_YOUR ASSIGNMENT:_ Would you output the lines from the one containing "The image size" through the final line of the entries, exactly and with pictures omitted?

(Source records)
---+---
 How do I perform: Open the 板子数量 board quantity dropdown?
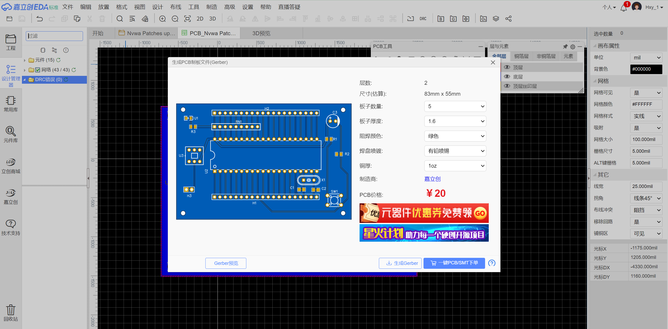pyautogui.click(x=455, y=106)
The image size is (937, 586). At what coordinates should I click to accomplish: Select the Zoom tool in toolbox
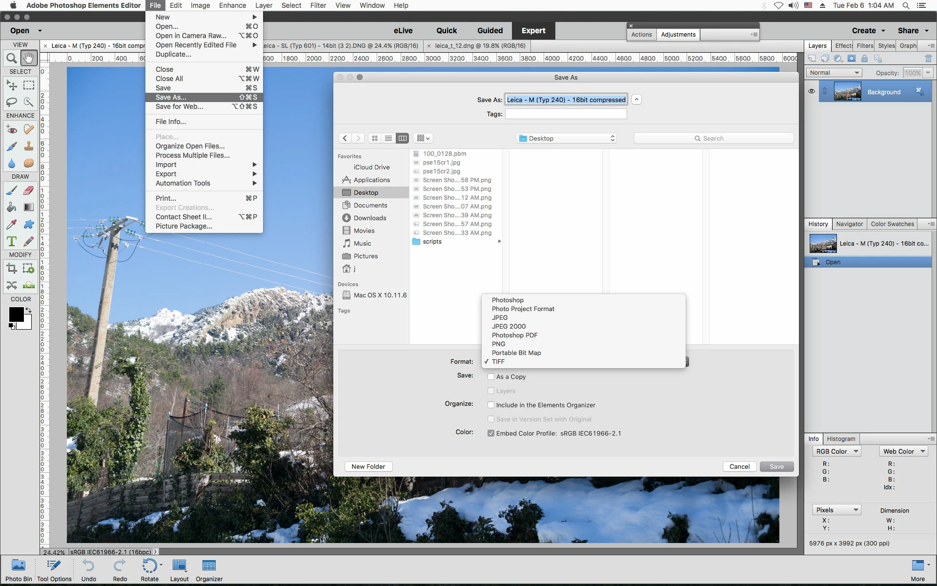point(12,59)
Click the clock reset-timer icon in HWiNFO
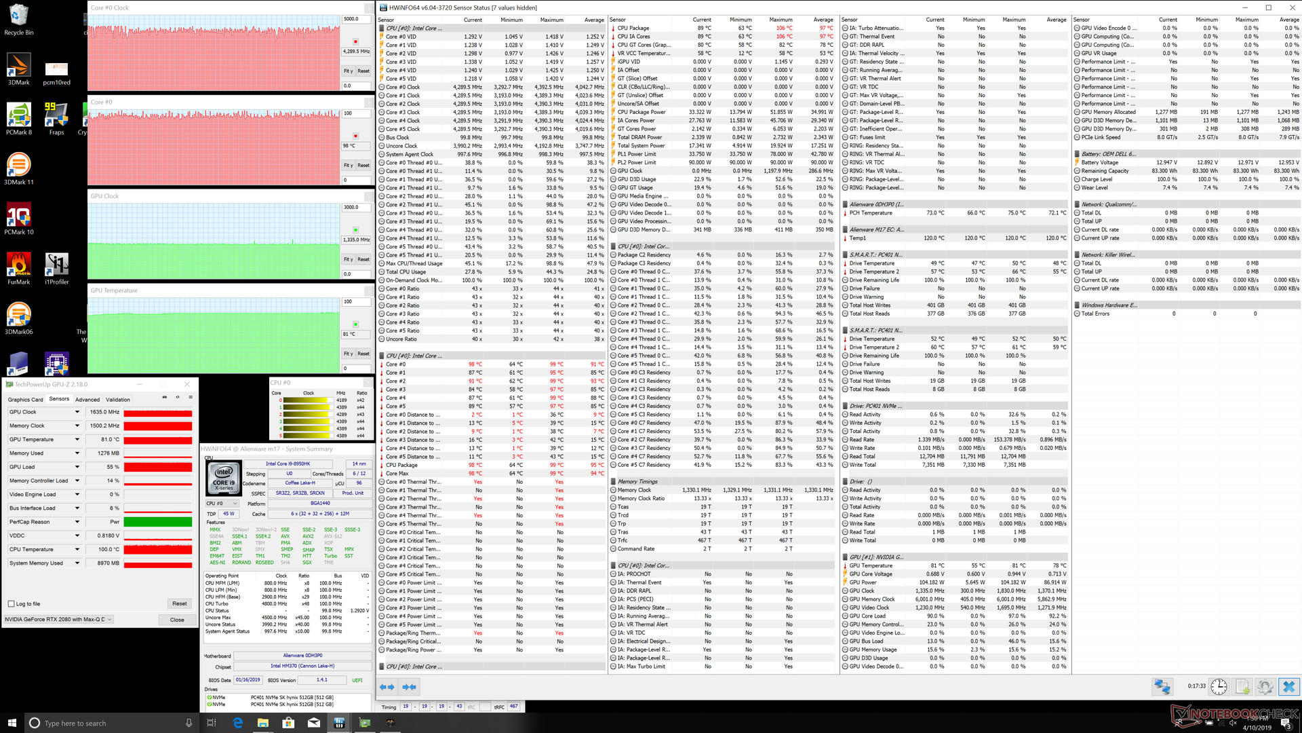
---+---
_YOUR SOLUTION:_
The image size is (937, 586). At what coordinates should I click to accomplish: Select the Zoom tool in toolbox
point(12,59)
Click the clock reset-timer icon in HWiNFO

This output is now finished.